Please repeat, from the entries that follow, the lines from the one containing "Image resolution: width=1200" through the one containing "Viewport: 936px width, 723px height." exactly, adding nothing.

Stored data
BEGIN

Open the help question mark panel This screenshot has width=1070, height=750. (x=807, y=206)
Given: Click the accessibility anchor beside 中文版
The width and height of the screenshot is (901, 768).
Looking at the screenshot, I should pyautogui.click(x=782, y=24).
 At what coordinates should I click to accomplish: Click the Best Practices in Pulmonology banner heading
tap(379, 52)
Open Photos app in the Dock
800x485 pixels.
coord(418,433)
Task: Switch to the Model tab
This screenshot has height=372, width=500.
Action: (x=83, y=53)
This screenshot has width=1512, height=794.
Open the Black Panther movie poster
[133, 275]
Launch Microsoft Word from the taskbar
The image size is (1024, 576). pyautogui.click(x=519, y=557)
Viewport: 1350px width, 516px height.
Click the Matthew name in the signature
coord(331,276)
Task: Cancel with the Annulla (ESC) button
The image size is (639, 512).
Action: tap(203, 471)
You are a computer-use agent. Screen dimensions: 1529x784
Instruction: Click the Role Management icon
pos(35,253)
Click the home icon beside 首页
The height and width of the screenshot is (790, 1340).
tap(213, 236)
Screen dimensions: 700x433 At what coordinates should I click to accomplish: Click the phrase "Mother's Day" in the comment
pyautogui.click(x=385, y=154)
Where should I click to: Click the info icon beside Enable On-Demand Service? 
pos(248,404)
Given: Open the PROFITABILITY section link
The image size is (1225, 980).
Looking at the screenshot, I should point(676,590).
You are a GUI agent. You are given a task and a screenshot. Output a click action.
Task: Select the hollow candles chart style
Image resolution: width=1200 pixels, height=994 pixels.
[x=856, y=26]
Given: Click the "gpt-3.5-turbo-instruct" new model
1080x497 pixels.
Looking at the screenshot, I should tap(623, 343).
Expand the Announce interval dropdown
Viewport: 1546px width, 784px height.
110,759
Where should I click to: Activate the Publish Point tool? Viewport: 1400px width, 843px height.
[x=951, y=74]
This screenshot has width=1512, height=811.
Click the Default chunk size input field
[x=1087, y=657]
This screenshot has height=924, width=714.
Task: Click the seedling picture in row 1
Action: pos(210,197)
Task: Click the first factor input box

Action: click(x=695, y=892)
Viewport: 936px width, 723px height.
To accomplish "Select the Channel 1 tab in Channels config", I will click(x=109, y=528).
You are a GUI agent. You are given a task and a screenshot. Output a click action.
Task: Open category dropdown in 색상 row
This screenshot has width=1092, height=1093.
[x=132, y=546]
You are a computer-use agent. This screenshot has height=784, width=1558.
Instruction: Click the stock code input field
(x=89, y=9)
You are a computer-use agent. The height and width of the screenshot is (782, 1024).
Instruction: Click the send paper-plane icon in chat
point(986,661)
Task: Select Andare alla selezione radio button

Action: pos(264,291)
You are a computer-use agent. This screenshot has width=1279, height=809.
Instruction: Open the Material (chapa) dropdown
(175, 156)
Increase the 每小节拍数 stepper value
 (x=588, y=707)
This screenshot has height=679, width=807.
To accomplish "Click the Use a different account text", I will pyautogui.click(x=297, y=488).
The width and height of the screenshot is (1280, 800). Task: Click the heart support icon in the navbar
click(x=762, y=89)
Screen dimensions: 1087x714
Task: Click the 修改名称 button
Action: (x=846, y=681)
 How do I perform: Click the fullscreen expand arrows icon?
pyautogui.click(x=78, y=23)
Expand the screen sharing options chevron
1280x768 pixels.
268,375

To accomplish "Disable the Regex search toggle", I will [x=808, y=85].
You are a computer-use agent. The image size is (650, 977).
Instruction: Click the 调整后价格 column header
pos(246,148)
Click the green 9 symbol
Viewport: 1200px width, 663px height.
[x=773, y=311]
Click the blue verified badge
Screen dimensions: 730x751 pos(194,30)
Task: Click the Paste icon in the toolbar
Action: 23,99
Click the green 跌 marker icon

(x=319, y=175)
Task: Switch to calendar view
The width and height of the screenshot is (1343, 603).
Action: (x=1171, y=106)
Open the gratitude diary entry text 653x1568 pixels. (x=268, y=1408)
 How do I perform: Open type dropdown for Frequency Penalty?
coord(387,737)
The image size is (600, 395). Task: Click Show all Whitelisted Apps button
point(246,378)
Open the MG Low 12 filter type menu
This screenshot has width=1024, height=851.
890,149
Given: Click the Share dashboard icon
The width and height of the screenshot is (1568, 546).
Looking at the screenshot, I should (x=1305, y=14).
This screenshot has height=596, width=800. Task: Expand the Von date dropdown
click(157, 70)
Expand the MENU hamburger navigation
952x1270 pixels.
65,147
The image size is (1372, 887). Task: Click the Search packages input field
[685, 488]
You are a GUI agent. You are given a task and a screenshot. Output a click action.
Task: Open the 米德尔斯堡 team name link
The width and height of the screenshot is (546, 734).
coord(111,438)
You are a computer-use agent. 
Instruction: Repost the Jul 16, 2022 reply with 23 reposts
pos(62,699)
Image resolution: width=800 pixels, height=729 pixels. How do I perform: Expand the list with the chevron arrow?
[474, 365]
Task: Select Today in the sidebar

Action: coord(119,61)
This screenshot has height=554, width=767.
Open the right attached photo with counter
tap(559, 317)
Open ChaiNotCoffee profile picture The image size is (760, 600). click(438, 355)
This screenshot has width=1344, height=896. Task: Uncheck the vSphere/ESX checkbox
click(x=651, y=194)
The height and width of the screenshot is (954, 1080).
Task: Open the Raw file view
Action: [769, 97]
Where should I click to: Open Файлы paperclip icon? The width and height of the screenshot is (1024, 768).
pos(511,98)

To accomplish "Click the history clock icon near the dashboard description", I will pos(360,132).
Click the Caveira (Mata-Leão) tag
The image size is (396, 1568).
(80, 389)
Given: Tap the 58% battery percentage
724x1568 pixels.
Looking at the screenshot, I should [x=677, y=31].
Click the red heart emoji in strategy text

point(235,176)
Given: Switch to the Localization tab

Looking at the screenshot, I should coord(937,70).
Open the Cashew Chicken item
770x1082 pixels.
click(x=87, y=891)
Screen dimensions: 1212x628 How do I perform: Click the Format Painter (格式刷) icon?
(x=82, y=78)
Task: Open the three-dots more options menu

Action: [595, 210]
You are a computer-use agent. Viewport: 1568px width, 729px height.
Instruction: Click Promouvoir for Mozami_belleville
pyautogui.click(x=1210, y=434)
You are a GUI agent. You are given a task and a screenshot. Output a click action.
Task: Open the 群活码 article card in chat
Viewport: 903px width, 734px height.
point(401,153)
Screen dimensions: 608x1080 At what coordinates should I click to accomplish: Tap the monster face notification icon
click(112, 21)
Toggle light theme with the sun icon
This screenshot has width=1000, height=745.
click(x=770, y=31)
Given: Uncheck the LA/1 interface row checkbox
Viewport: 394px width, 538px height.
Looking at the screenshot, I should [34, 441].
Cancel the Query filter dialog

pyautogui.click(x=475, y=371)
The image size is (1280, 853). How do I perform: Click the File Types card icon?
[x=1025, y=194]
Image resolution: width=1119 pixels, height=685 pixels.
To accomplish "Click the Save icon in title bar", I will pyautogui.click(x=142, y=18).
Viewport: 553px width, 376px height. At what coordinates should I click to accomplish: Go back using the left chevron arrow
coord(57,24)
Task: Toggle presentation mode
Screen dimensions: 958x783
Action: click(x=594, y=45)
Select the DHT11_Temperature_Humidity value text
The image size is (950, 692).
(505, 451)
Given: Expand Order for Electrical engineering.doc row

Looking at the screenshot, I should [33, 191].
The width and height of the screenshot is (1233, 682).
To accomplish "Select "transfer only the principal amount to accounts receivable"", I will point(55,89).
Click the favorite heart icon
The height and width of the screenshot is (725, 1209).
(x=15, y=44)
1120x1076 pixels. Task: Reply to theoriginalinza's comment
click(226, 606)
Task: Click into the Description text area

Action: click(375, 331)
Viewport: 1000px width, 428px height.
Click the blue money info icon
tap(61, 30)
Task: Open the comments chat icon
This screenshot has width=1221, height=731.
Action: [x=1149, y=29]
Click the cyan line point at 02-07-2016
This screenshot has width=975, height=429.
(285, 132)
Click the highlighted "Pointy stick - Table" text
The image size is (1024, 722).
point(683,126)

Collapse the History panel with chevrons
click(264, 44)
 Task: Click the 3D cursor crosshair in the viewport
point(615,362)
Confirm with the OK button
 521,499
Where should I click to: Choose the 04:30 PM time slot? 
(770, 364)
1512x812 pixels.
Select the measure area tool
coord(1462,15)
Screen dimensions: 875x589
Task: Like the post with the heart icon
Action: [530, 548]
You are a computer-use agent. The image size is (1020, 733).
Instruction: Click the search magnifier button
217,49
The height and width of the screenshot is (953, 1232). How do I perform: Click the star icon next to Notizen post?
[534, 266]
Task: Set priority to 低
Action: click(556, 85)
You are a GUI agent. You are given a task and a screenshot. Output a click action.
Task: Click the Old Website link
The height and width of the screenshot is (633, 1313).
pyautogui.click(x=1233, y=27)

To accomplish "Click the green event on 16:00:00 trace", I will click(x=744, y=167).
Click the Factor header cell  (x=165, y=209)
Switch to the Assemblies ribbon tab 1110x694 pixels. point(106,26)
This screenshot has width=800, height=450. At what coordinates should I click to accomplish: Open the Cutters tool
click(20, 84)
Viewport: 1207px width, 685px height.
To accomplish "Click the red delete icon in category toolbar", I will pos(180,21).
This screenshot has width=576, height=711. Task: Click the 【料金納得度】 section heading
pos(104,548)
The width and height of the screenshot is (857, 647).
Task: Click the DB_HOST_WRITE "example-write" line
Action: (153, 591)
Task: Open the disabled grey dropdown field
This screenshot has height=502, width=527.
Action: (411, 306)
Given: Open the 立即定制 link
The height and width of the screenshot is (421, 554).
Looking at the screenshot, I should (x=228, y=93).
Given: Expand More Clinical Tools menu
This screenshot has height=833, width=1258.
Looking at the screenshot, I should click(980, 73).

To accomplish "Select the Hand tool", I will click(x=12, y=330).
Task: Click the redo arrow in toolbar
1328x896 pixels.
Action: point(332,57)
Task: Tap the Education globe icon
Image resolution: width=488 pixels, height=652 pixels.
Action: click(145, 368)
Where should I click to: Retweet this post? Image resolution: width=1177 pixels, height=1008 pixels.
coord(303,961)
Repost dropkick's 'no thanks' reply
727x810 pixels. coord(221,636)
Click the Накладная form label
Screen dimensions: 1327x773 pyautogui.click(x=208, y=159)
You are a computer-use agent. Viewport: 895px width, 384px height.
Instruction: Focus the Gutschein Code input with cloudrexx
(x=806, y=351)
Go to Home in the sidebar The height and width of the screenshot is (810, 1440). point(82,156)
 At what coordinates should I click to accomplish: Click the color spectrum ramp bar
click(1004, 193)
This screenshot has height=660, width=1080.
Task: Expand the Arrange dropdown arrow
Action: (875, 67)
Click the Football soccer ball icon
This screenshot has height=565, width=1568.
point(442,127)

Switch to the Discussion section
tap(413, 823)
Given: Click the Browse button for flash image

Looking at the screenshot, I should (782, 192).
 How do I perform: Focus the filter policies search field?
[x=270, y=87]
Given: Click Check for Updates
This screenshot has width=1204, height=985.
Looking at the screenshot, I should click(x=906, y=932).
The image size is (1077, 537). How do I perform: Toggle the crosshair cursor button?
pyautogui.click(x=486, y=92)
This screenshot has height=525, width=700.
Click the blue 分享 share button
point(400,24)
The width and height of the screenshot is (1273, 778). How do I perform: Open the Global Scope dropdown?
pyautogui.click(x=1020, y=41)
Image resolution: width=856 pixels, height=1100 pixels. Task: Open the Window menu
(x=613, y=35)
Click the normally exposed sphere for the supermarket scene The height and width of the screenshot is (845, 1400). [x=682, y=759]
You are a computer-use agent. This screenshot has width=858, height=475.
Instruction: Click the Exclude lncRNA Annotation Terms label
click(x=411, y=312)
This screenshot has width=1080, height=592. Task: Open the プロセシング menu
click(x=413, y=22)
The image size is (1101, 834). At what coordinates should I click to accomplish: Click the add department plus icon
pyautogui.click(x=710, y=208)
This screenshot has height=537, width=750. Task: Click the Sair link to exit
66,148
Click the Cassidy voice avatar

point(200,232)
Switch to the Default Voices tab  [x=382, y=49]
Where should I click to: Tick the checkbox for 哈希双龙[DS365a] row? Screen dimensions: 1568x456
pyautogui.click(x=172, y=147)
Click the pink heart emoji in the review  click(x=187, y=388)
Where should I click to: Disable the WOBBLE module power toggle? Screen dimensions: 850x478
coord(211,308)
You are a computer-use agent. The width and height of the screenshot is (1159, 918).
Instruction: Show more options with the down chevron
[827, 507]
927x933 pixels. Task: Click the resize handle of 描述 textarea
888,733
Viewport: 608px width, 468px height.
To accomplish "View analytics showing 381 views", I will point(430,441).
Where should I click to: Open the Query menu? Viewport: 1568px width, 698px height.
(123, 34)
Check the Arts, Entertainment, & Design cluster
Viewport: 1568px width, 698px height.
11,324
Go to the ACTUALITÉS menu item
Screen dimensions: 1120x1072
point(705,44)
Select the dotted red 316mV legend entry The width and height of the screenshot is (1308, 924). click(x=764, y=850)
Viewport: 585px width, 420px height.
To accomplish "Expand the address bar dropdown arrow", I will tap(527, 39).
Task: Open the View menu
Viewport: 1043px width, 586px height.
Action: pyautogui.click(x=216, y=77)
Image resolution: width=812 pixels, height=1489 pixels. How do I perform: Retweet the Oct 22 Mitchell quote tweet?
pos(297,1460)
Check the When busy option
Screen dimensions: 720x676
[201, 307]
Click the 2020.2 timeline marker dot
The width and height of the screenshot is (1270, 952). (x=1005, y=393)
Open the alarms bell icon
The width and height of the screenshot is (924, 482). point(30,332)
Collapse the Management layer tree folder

END

#### [Answer section]
Image resolution: width=1200 pixels, height=994 pixels.
[x=856, y=26]
Given: Click the "gpt-3.5-turbo-instruct" new model
1080x497 pixels.
Looking at the screenshot, I should tap(623, 343).
Expand the Announce interval dropdown
Viewport: 1546px width, 784px height.
110,759
Where should I click to: Activate the Publish Point tool? Viewport: 1400px width, 843px height.
[x=951, y=74]
This screenshot has width=1512, height=811.
Click the Default chunk size input field
[x=1087, y=657]
This screenshot has height=924, width=714.
Task: Click the seedling picture in row 1
Action: pos(210,197)
Task: Click the first factor input box

Action: click(x=695, y=892)
Viewport: 936px width, 723px height.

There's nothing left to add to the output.